Several of you have kindly emailed and asked if I’ve really been crying in the bathtub.
The answer, everyone, is ”No, of course not! I’ve been crying to fill up the tub!” It takes quite a while, but the water is the perfect temperature, 98.6F, and just a little bit salty. Very very very relaxing. But is this why I’m so dehydrated all the time? Maybe I should look into synthetic tears.

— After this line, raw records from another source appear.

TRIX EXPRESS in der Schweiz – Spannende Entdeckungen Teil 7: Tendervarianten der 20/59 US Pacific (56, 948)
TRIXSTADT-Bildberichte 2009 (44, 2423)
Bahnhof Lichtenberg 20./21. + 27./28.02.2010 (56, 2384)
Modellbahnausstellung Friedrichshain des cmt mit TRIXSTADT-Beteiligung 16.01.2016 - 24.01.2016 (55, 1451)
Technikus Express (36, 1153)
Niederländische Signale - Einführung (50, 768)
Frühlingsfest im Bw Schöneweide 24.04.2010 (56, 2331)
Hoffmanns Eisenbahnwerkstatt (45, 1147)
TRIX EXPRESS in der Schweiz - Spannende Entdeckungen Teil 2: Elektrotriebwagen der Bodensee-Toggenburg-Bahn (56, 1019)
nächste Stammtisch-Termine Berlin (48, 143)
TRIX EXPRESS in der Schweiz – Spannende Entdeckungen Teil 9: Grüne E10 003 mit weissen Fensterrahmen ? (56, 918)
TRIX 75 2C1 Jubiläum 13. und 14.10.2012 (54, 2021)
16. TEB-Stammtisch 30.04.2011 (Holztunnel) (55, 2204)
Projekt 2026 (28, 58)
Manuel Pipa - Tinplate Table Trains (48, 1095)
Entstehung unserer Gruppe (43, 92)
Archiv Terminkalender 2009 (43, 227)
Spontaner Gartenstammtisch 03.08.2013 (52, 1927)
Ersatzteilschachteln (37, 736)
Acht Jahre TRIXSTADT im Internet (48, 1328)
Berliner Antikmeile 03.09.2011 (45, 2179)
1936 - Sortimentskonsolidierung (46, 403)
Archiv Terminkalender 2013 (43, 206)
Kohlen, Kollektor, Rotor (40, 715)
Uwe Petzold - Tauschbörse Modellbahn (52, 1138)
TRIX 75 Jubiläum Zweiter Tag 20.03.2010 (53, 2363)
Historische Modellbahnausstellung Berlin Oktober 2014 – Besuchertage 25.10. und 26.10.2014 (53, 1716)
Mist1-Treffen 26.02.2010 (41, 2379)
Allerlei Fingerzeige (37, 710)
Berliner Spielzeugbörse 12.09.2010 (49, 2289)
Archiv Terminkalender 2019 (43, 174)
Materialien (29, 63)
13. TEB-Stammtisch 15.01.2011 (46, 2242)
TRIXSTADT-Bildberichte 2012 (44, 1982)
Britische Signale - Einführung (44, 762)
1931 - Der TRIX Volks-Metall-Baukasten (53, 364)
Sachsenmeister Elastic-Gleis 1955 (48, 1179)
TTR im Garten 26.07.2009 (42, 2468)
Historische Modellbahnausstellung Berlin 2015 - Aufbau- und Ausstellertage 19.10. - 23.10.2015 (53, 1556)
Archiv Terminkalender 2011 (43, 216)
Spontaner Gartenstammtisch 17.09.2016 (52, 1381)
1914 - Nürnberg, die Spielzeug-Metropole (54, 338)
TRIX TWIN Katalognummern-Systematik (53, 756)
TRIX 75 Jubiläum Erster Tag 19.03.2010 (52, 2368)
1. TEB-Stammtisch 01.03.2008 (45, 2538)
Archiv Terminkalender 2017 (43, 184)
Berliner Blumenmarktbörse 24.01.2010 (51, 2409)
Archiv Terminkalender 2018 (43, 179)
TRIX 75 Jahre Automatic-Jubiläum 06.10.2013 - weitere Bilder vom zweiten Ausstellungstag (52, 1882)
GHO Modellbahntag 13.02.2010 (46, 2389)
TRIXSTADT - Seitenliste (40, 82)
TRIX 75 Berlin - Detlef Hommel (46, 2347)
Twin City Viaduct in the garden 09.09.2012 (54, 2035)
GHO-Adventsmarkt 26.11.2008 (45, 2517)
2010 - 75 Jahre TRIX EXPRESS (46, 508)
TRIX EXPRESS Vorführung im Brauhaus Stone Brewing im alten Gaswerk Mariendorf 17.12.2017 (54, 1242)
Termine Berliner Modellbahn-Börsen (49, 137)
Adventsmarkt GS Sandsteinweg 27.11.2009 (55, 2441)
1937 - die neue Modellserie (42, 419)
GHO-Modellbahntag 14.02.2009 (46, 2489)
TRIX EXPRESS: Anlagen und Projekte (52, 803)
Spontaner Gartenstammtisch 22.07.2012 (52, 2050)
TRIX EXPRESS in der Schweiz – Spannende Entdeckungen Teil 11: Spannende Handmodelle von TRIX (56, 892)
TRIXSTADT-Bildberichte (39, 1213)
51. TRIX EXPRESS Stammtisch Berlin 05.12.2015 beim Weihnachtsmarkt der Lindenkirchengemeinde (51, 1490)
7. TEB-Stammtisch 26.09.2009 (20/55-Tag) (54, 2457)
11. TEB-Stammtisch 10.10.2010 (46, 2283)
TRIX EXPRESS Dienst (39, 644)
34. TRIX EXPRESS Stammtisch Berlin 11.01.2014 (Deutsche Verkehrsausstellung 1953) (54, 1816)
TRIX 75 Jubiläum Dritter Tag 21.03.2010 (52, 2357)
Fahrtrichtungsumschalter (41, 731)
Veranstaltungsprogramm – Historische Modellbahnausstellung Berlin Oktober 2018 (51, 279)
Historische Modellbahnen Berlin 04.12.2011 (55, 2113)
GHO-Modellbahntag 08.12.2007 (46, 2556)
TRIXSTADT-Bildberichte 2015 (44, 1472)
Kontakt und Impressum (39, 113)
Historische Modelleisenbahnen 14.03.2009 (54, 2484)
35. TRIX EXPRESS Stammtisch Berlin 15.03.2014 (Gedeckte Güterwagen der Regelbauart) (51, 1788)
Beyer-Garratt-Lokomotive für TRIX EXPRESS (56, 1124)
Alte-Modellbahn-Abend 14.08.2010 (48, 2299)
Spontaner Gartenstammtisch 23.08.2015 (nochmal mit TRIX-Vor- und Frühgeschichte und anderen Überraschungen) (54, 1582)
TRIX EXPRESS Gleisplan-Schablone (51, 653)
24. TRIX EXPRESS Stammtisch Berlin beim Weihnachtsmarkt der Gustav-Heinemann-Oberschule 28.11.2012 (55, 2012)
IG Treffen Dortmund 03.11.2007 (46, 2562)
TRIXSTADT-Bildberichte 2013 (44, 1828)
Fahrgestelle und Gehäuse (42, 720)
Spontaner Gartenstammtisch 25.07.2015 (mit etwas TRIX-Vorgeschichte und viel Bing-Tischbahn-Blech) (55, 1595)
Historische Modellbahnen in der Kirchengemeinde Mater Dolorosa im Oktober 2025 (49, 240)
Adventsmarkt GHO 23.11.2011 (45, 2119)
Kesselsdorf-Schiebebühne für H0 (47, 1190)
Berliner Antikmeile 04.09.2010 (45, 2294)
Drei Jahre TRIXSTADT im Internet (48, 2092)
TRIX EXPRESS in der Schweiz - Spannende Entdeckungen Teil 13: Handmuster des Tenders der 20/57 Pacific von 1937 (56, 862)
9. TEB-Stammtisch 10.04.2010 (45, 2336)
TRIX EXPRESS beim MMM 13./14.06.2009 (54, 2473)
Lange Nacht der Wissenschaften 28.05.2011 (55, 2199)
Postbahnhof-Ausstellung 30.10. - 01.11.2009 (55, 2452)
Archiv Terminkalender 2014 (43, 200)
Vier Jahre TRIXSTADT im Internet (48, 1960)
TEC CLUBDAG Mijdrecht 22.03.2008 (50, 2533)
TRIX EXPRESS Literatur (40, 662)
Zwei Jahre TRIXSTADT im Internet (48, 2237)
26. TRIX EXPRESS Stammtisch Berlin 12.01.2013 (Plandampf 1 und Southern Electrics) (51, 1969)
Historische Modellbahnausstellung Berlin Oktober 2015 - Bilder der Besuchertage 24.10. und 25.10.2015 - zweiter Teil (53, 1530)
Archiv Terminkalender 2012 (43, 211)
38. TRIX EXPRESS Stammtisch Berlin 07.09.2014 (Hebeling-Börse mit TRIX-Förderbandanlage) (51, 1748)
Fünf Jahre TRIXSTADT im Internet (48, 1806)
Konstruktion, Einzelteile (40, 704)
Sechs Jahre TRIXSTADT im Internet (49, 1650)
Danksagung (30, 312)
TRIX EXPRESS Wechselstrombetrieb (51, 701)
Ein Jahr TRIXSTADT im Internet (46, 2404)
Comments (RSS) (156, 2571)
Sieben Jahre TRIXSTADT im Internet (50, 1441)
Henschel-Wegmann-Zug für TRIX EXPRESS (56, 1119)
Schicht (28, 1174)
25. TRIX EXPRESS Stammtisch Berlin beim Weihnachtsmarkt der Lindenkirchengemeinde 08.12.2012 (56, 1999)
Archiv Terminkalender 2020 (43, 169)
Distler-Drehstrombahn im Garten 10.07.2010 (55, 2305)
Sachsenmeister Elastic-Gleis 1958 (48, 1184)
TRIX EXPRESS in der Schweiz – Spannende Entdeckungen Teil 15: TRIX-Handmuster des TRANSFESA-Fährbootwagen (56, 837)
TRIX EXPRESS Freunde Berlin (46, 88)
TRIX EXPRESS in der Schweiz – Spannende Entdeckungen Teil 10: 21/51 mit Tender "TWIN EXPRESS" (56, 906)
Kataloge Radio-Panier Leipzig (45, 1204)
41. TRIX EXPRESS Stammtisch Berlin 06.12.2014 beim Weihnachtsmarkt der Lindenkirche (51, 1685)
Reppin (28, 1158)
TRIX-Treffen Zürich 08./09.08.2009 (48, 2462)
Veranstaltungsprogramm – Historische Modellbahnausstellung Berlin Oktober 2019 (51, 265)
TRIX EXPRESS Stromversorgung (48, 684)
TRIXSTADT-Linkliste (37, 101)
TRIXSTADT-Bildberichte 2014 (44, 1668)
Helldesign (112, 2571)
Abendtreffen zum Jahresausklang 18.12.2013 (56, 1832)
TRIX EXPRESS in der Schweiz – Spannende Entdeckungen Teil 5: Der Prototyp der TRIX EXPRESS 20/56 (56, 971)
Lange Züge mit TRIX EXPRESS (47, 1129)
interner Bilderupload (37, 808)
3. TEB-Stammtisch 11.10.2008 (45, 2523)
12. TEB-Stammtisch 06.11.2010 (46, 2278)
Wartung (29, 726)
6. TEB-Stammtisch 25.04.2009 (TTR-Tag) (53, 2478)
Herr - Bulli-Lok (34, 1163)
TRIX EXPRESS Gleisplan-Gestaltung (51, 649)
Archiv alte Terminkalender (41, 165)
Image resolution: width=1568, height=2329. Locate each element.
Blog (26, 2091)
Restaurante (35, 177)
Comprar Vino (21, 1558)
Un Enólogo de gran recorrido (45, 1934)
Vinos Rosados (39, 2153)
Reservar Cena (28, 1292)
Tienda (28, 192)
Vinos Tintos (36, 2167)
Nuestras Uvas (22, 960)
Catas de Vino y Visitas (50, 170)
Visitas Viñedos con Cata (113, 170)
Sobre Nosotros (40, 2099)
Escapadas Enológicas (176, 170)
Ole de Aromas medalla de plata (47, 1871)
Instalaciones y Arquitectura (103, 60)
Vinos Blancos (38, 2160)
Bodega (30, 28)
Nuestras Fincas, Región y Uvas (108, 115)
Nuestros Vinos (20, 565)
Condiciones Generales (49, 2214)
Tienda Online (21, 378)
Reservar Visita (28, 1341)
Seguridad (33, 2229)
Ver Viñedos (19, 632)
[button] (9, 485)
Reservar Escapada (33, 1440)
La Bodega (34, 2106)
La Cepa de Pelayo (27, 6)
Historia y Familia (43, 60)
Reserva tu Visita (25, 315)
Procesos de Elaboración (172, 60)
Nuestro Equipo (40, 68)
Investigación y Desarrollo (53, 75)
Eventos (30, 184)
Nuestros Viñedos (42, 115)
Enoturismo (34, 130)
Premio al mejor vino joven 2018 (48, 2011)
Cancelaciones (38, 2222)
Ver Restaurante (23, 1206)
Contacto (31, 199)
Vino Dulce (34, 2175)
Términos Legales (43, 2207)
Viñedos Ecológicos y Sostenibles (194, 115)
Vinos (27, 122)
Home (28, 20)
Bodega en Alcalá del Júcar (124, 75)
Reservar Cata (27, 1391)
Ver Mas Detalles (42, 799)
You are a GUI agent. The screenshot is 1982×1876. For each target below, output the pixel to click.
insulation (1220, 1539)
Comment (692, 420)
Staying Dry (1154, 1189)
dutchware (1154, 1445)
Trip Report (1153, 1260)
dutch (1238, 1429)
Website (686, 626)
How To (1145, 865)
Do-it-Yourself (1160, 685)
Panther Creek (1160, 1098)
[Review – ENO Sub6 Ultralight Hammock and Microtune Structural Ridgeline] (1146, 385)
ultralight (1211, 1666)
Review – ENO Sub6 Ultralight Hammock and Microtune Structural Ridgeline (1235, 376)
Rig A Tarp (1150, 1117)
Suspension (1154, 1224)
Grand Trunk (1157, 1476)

Question: How did you end up in South Africa?
Answer: British Airways Flight 055 from London Heathrow. (Ha, gotcha!)
Question: We hope you have been leaving Russell alone! He’s far too young for you.
Answer: Oh please. I know that. And besides, that wasn’t a question, now, was it?
Question: Good point. But .... have they upped your dosages yet?
Answer: No, I already told you, I’m looking into really cheap Electro Shock Therapy. How high is the voltage on “high-voltage electric fencing” anyway? Kidding, guys, just my sick sense of humor!
Question: Did you not know? It’s spelled “humour”.
Answer: What is it with you people and the extra letters? I suppose you’re going to say that spelling and grammar are your “speciality’ [specialty], and you’re just trying to “orientate” [orient] me properly. To “sort me out”, as it were.
Question: Well, yes, in actual fact.
Answer: Hmmm. Sorting is for laundry. Time for one more question.
Question: You don’t really have monogrammed linens and silver, do you, Ms. Intrepid Writer?
Answer: Hardly, darling. You must be joking. We mostly use plastic cutlery and sleeping bags. Then you don’t feel so bad if the movers lose things.